創薬化学(化学構造を改変して新しい治療薬を探索する研究)とプロセス化学(医薬品の実用的製法を開発する研究)
くすりの多くは、有機化合物(骨格が炭素でできた分子)です。くすりの体に対する作用は、くすりの分子を構成する原子の組成(種類と個数)そして分子の立体構造によって変化します。たとえば塩素をフッ素に置き換えただけで、副作用がなくなることがあります。またくすりの分子のなかには、(右手と左手のように)実像と鏡像が重なり合わないものがあります。さらにそのなかには、実像分子と鏡像分子で作用が異なる(たとえば一方は血圧を下げるのに、もう一方にはそのような作用がない)ものもあります。そこで私は、原子のつながり方を変えたり、分子の実像と鏡像を作り分けたりする有機合成化学の手法を使い、より良いくすりを見つける研究(創薬化学)を展開しています。さらに、くすりの分子を効率よくつくるための研究(医薬品のプロセス開発)にも挑戦しています。
レクチンの多様な生物活性の解析-抗ウイルス薬・抗腫瘍薬の開発
毎年流行がみられるインフルエンザやノロウイルス下痢症、エボラウイルスやマーズコロナウイルスなどの新興ウイルス感染症、このようなウイルスに対する薬、すなわち抗ウイルス剤や抗がん剤の開発を目指した研究をしています。特に紅藻、藍藻や細菌より精製した糖結合タンパク質(レクチン)の生物学的性状(ウイルス感染阻止効果・腫瘍増殖抑制効果等)を解析することで、抗ウイルス剤や抗がん剤としての有用活用を目指しています。
医薬品開発・医薬品の品質評価法の開発
医薬品は品質が命です。

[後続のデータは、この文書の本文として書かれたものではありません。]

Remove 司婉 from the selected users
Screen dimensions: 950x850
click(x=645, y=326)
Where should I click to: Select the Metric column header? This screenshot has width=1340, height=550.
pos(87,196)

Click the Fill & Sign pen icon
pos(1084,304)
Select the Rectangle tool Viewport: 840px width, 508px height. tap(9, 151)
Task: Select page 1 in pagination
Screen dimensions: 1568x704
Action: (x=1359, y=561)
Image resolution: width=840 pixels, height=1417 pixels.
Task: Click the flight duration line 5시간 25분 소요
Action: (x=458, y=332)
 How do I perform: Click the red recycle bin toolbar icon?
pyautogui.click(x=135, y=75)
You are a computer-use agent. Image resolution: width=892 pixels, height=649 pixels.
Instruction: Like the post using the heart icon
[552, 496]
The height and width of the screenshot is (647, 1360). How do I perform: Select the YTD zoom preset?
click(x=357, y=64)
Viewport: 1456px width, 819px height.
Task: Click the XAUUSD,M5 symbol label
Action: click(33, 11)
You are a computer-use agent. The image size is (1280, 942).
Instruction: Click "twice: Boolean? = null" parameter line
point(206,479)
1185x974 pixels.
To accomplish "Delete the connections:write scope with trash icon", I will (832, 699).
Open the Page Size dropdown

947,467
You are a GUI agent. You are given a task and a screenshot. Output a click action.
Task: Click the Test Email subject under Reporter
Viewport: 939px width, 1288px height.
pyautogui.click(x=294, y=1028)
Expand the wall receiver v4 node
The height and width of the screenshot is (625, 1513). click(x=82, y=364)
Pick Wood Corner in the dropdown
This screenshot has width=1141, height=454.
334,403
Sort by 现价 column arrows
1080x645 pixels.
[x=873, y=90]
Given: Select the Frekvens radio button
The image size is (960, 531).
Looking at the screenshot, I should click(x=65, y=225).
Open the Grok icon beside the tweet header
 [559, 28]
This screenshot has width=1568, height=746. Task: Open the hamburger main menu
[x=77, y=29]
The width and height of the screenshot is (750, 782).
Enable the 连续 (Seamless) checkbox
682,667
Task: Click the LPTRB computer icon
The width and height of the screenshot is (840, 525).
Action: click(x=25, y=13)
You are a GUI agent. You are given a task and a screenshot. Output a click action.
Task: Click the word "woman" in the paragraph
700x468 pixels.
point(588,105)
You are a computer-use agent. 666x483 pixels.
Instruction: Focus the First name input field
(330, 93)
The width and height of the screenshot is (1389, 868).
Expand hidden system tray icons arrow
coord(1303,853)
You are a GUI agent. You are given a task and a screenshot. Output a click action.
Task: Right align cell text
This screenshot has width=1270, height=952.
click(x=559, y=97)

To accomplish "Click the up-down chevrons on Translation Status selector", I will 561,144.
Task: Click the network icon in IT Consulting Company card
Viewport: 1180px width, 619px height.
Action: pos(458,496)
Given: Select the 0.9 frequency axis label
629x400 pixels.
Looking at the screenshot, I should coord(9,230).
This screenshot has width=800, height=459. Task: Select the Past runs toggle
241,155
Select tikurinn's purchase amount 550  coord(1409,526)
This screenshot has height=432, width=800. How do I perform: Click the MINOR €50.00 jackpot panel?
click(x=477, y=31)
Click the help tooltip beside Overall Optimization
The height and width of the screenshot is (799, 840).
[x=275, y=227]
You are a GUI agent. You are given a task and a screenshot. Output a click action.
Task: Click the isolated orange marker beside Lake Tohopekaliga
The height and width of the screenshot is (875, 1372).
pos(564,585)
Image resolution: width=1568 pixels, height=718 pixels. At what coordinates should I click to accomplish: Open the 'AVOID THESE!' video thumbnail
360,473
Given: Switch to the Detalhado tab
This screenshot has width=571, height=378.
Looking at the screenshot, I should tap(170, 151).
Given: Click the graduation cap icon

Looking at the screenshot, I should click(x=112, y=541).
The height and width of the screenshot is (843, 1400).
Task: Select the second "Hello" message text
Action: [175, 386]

病気になった時に何の疑いもなく医薬品を用いますが、その有効性と安全性が担保されているのは、その品質が保証されているからです。それを実証・確認するのが医薬品の試験法。抗体医薬、核酸医薬など、様々な医薬品が開発されていますが、それぞれの医薬品にマッチする適切な品質評価法の開発は、その医薬品の有効性と安全性を保障する最後の砦となります。現在は、医薬品の品質評価法として汎用されている液体クロマトグラフィー(HPLC)、特に、高性能で迅速分析が可能となったコアシェル型充填剤を用いるUHPLC(ultra-HPLC)法による医薬品試験法の開発研究に取り組んでいます。
医薬品の適正使用および市販後における有効性、安全性の評価に関する研究
医薬品は情報とともに提供されてはじめて効果的かつ安全に使用することができます。医薬品の効き方には個人差があり、従来医師は経験や観察により処方を決定していましたが、最近ではEBM(Evidence Based Medicine)という根拠に基づいた医療が重要視されています。医師が患者の病状にあった最適な医薬品、剤形、投与量、投与方法などを決める際に、薬剤師は根拠となる文献を広く検索し十分な情報提供をします。また医療現場では日々膨大な医療関連情報(処方情報や臨床検査値など)が発生し、コンピュータシステムに効率よく蓄積されるようになってきました。臨床薬学分野では、治療効果が十分でない疾患に焦点を当て、医療関連情報の解析から有用なデータを抽出し、さらに国内外の文献調査からより効果的な薬物療法を見いだすことを目的として研究を進めています。